Source extract:
----------------
By Bruno Bosteels
I would like to situate the few words that I want to share with you today under the heading of three epigraphs:
Pour que le simulacre advienne, il faut écrire dans l’écart entre plusieurs styles. S’il y a du style, voilà ce que nous insinue la femme (de) Nietzsche, il doit y en avoir plus d’un.
If the simulacrum is ever going to occur, one must write in the gap between several styles. If there is style, what the woman (of) Nietzsche insinuates is that there must be more than one.
Jacques Derrida, Éperons: Les styles de Nietzsche
We must insist on our being in full possession of ourselves since every time a gap opens there is always somebody ready to occupy the space and appropriate us to himself.
Carla Lonzi, Sputiamo su HegelHas anyone ever invented anything whatsoever in deconstruction after Derrida? Has anyone done anything other than mummify, worship, turn to stone the figure of the master? Has anyone ever escaped the involuntary pastiche which Proust described as being “condemned to live forever attached to the tongue of a bell”?
Catherine Malabou, Changing Difference
Who is Derrida’s Nietzsche?
The question “Who?” as we know from Deleuze’s Nietzsche et la philosophie (1962) may be of recent invention. It may even be Nietzsche’s greatest invention. For philosophy to ask the question not “What is?” but “Who is?”
With Nietzsche, the question becomes not “What is man?” as in Kant’s fourth question (Was ist der Mensch?), which is the quintessential question of anthropology that would underlie the three questions that respectively define the project of the Critiques, namely, “What can I know?” (Critique of Pure Reason) “What must I do?” (Critique of Practical Reason) and “What am I allowed to hope for?” (Critique of Judgment). But: “Who is man?” (Wer ist der Mensch?). A question to which Nietzsche’s answer, as Derrida reminds us, is essentially equivocal: I am so and so. Ich bin der und der. My name is legion.
----------------
Saved entries
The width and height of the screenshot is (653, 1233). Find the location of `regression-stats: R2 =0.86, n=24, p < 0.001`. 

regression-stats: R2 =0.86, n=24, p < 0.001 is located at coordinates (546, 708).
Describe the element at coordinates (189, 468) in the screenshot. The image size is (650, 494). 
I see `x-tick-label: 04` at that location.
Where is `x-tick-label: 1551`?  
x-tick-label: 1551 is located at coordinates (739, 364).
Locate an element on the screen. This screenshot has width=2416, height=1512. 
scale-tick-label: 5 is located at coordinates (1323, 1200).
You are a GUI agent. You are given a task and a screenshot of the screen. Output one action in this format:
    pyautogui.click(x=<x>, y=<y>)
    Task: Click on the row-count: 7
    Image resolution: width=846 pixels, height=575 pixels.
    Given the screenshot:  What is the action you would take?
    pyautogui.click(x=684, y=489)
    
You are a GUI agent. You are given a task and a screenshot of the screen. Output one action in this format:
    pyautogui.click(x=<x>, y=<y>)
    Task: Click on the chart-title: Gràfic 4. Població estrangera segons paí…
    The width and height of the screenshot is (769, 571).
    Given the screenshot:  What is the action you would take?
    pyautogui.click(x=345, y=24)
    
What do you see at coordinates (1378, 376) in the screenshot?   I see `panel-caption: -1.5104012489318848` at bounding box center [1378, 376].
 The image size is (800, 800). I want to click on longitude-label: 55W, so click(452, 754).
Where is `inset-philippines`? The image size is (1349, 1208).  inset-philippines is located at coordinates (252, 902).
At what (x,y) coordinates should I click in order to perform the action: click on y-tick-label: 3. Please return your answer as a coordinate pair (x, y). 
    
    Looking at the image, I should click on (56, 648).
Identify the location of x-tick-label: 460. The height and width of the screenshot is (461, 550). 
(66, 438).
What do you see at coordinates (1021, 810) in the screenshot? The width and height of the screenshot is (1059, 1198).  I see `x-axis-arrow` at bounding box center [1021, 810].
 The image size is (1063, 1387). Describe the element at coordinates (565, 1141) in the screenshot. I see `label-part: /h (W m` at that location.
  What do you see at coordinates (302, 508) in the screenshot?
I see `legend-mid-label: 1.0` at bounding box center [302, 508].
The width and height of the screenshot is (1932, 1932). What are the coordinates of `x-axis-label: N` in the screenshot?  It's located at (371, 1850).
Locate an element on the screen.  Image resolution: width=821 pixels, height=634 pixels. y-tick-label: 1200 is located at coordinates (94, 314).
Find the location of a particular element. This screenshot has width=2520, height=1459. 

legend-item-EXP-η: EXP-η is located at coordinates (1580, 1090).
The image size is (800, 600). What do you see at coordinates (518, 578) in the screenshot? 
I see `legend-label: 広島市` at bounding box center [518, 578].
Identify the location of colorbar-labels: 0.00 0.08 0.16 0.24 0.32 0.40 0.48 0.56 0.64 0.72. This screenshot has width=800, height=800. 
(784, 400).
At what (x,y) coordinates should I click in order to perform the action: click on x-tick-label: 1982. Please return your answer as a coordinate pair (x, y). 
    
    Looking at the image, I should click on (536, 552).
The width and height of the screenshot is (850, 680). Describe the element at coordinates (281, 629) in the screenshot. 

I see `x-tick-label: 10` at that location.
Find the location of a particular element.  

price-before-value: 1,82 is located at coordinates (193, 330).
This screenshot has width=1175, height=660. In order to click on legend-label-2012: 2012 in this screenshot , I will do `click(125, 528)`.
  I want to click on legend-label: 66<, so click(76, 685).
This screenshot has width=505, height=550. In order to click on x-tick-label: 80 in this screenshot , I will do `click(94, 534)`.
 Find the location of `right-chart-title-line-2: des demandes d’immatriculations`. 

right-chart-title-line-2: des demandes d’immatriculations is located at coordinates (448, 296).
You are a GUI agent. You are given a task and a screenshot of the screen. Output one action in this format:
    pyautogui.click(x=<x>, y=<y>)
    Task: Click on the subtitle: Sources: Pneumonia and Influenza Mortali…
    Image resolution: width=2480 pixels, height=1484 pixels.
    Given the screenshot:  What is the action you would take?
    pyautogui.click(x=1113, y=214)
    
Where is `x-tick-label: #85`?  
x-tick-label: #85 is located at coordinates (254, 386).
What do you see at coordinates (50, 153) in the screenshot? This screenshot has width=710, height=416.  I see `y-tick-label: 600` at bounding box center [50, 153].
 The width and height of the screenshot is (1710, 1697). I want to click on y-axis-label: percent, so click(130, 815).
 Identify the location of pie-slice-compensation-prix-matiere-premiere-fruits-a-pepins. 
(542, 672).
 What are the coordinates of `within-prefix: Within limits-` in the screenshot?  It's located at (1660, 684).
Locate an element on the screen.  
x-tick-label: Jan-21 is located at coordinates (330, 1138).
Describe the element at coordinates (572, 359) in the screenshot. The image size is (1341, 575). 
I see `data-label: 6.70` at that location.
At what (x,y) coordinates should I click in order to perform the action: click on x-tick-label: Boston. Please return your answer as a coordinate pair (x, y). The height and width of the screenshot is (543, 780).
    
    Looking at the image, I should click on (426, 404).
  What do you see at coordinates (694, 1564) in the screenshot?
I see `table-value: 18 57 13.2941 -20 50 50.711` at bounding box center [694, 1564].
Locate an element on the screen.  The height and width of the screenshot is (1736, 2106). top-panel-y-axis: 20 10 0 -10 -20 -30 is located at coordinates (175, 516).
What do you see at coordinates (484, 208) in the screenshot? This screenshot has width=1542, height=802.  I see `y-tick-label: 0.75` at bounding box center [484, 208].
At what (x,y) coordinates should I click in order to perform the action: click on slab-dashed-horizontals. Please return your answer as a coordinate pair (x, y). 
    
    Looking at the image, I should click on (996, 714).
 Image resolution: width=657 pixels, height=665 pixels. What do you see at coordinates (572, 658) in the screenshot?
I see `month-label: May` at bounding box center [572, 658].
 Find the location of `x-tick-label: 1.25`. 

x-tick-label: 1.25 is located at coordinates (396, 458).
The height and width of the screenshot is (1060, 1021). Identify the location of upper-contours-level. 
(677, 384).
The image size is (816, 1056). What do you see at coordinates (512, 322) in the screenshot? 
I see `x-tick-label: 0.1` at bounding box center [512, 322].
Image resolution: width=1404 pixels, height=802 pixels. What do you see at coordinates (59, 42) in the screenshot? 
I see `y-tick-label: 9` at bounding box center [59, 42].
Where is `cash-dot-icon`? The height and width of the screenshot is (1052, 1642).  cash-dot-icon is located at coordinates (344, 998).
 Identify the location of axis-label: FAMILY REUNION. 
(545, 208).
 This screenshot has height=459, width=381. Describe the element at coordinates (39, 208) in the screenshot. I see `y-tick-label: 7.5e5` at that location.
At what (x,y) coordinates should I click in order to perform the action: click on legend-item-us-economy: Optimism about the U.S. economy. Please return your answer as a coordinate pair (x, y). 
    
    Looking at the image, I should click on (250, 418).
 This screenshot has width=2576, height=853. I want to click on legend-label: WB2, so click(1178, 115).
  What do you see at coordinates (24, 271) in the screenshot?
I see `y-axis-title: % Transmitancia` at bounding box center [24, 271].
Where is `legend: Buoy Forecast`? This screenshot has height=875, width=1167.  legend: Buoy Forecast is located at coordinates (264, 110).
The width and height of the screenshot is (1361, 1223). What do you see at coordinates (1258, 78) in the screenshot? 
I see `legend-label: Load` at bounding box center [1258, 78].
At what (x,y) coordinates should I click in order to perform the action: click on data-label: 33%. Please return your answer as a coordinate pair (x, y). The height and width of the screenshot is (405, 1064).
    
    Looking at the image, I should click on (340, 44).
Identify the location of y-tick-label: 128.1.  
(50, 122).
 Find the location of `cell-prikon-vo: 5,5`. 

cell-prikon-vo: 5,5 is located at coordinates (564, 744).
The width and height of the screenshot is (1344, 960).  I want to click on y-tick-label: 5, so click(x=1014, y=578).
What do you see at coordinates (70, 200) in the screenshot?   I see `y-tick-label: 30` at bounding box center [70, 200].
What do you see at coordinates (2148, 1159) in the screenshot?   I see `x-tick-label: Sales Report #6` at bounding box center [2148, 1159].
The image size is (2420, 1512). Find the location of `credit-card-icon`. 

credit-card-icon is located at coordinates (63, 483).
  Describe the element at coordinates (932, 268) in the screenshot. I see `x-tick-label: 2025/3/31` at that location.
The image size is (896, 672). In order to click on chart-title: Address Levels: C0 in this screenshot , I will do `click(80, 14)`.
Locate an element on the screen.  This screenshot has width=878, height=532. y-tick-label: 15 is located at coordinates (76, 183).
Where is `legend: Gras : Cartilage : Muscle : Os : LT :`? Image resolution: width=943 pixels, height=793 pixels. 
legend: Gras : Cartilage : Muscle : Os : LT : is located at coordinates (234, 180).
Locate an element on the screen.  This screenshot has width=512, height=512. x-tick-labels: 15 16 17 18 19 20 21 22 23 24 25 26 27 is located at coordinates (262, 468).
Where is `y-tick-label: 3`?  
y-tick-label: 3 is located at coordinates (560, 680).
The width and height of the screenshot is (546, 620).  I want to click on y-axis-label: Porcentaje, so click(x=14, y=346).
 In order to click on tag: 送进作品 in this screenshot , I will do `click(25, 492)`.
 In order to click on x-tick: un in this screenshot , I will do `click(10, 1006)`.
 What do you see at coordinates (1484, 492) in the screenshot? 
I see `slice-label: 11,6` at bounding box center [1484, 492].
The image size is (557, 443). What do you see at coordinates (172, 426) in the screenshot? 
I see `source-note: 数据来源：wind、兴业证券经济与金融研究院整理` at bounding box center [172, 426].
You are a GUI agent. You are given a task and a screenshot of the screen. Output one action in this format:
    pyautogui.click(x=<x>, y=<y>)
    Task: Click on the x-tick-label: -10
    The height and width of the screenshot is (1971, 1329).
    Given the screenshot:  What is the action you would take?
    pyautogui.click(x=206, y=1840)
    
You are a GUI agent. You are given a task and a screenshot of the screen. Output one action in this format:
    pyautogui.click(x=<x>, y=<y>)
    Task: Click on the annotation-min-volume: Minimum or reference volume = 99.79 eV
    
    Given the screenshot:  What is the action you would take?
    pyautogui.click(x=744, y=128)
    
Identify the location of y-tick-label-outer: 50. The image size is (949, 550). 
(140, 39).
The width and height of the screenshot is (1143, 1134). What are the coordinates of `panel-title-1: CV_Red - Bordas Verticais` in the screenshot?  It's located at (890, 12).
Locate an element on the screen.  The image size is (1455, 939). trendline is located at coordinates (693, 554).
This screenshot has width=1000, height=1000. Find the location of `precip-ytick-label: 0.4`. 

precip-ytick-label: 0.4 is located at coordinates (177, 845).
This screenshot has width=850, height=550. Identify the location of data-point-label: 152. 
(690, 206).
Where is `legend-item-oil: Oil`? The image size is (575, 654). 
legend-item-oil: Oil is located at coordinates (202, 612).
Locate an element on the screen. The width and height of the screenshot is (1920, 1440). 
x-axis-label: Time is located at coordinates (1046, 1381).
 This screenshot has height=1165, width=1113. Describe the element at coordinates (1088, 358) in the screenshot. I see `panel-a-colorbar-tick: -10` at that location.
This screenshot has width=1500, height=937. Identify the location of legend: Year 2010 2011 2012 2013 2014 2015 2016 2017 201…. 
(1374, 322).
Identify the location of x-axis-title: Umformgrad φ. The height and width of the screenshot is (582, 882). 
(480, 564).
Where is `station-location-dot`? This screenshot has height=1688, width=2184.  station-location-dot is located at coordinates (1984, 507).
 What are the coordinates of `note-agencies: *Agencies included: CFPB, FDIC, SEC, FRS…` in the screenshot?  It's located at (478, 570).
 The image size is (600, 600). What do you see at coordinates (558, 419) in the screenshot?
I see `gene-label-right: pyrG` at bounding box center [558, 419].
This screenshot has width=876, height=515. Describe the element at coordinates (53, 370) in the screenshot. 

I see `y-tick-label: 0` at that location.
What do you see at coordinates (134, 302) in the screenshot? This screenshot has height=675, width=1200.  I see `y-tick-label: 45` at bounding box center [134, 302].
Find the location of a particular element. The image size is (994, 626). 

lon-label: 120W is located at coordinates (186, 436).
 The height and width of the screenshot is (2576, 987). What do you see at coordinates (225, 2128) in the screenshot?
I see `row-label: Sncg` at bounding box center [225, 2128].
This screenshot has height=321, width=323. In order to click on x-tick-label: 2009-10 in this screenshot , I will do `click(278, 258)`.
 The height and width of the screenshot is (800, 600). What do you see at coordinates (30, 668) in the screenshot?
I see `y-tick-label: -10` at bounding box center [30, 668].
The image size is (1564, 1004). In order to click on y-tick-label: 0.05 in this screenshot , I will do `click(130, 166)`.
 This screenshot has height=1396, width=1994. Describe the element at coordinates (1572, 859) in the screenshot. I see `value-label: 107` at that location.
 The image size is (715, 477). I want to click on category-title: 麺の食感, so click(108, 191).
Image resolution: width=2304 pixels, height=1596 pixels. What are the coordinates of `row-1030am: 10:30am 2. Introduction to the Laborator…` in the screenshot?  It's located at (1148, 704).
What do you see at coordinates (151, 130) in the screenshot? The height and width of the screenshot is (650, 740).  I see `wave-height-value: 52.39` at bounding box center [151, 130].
----------------
Work task 1:
Answer these questions about the essay on Derrida's Nietzsche:
(a) Which Deleuze book is cited, and in what year was it published?
(b) Which question does the essay identify as Kant's fourth question?
(c) Who is credited with the work Changing Difference?
Work task 2: Write the next part of the essay on Derrida's Nietzsche, starting after its final sentence.
None of the items are needed here.

Answer section 1:
(a) Nietzsche et la philosophie, published in 1962.
(b) "What is man?" (Was ist der Mensch?)
(c) Catherine Malabou.

Answer section 2:
Who practices philosophy? To answer this question requires a typology (Who, what type of man?) as well as a genealogy (How does one become who one is?).
Derrida’s intervention and perhaps his greatest invention, at least with regard to Nietzsche, but one that is not without numerous problems of its own, is to have introduced the question of “woman” into the framework for asking the question that becomes the philosopher’s new question with Nietzsche: “Who?”
Who, then, is Derrida’s Nietzsche?
In Éperons: Les styles de Nietzsche (1972) Derrida begins by re-marking upon the extent to which to ask the question of style may since always have been the work of man. To introduce one’s pointed stylus into the matter or matrix of being, to leave behind the mark of one’s own type, imprint, or character for posterity and as one’s progeny, is this not what all men dream of doing? The male fantasy of progeny, at once pro-genus and pro-genius? What would happen, then, if the question of style were to become the question of woman? That is the question that Derrida asks of the woman (of) Nietzsche.
Who, then, is Derrida’s Nietzsche? This is the question that I would like to address with you today: Suppose that Derrida’s Nietzsche is (a) woman, what then?